If a court “throws the book” at steadfastly uncooperative litigants, did it really happen if there’s no one around to take the hit? The Business Court tested that “tree falling in the woods” theory in JCG. & Assocs., LLC v. Disaster Am. USA, LLC, 2022 NCBC 82, as its patience reached an end when Judge Conrad unleashed a comprehensive set of sanctions on the defendants in response to repeated noncompliance with court orders, refusing to file briefs, and declining to even communicate with the plaintiffs or the Court.

In a fitting end for defendants who “refused every invitation to explain their conduct,” they declined to respond to, or appear to argue against, an order to show cause why they should not be sanctioned. ¶¶ 28.

Plaintiffs James and Patricia Bonica and MIP 1, LLC owned properties on Bald Head Island that suffered significant wind and water damage from Hurricane Florence. They were approached by defendant Jason Husk, and executed contracts for repair work with Disaster Services USA under which it would perform work approved by the insurance carriers. Jason Husk’s father, defendant Donald Husk, signed the contracts.  2019 NCBC 78, ¶¶ 5, 7-8.

The Bonicas and MIP 1 gave notice to terminate within six months, and each had similar laments: Disaster Services USA (i) had no general contractor’s license at execution and fraudulently indicated it did via plaintiff JCG, and (ii) hadn’t done any restoration work.  Id. ¶ 9. Donald Husk responded to the purported terminations by sending an unpaid invoice to MIP 1’s counsel and threatening a lien on its property for non-payment, and informing the Bonicas’ counsel that their personal property would be retained pending full payment.  Id. ¶ 10.
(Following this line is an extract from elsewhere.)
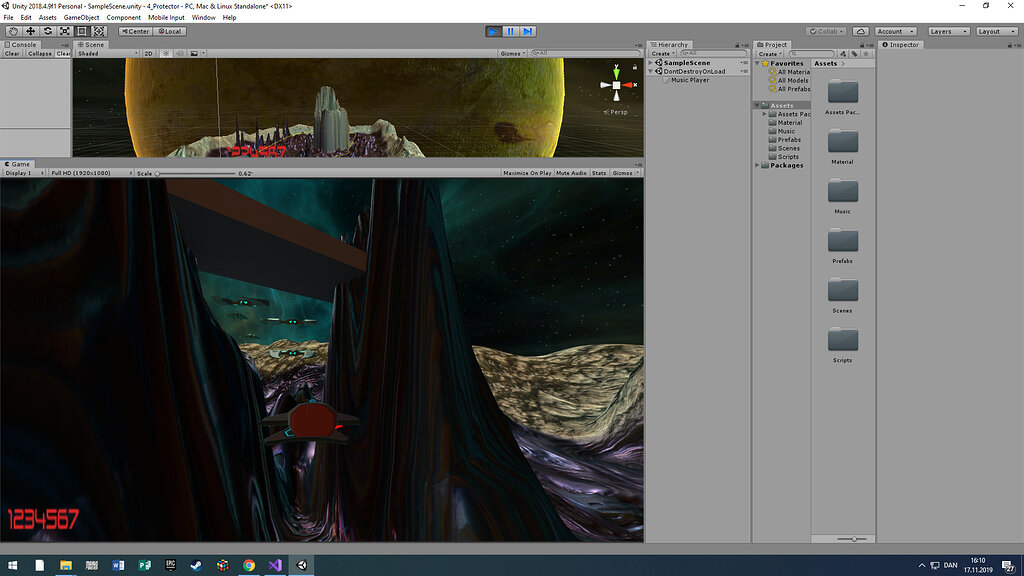Screen dimensions: 1024x576
Task: Click the Pause button
Action: coord(510,31)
The Business Court previously rejected Donald Husk’s challenge to personal jurisdiction lying over him in an individual capacity. We wrote the Court found that a defendant’s aggregated official and individual capacity contacts, together, formed the appropriate jurisdictional standard for his “minimum contacts” with North Carolina. Moreover, in an earlier grant of partial summary judgment for homeowner plaintiffs, we blogged that the Court underscored the “unyielding” rule that a contract entered into by an unlicensed contractor (Disaster America USA) is illegal and unenforceable by the contractor, even if later assigned to a contractor licensed in North Carolina (Disaster America of North Carolina, LLC).
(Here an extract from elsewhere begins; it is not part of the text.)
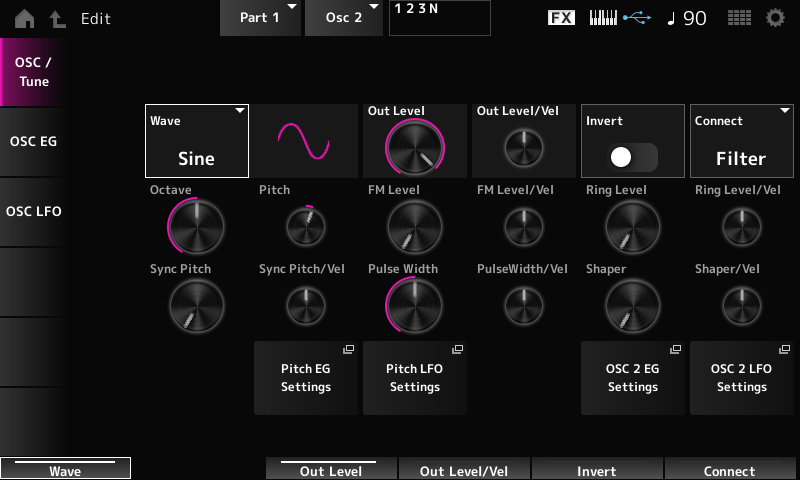The height and width of the screenshot is (480, 800).
Task: Click the keyboard MIDI icon
Action: (x=602, y=18)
In early 2021, counsel for the corporate and individual defendants withdrew and Donald Husk died. Jason Husk made a couple of appearances before the Court before filing for bankruptcy in January 2022 and having the claims against him dismissed in July 2022 following discharge. No counsel appeared for Disaster America, as the Court repeatedly noted was required, and the executrix of Donald Husk’s estate neither appeared through counsel nor pro se. 2022 NCBC 82, ¶¶ 6, 16-17. When the plaintiffs later reported that the remaining defendants had not participated in meeting obligations of a pretrial order, or participating in the pre-trial process, the Court ordered them to do so – without response – and then issued the show cause order. Id. ¶¶ 18-19.
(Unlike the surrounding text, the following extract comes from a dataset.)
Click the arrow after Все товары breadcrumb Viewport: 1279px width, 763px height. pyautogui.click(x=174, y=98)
Judge Conrad noted that “[s]evere sanctions – such as striking a party’s answer and entering default judgment – are appropriate when a party . . . abuses the process at a level that is utterly inconsistent with the orderly administration of justice or undermines the integrity of the process. Id. ¶ 22 (quoting Projects Mgmt. Co. v. DynCorp Int’l LLC, 734 F.3d 366, 373 (4th Cir. 2013)). The Court found that tough standard easily met (Id. ¶ 25):

“Since the withdrawal of their counsel in February 2021, Defendants have repeatedly disregarded the Business Court Rules, willfully disobeyed court orders, and completely failed to participate in this litigation. This misconduct has caused prejudice to Plaintiffs, impeded the progress of the case, and wasted judicial resources.”

Finding that lesser sanctions were “unsuited to the conduct at issue,” the Court dismissed the defendants’ third-party claims, struck their answers and affirmative defenses, and entered default judgment on most of plaintiffs’ remaining claims. Id. ¶¶ 31-33.


  • Plaintiffs asked for, and got, “ultimate sanctions” that might well have been avoided, the Court suggested, had defendants “taken even the most basic steps necessary to participate in this case.” Id. ¶ 26.

Brad Risinger is a partner in the Raleigh office of Fox Rothschild LLP.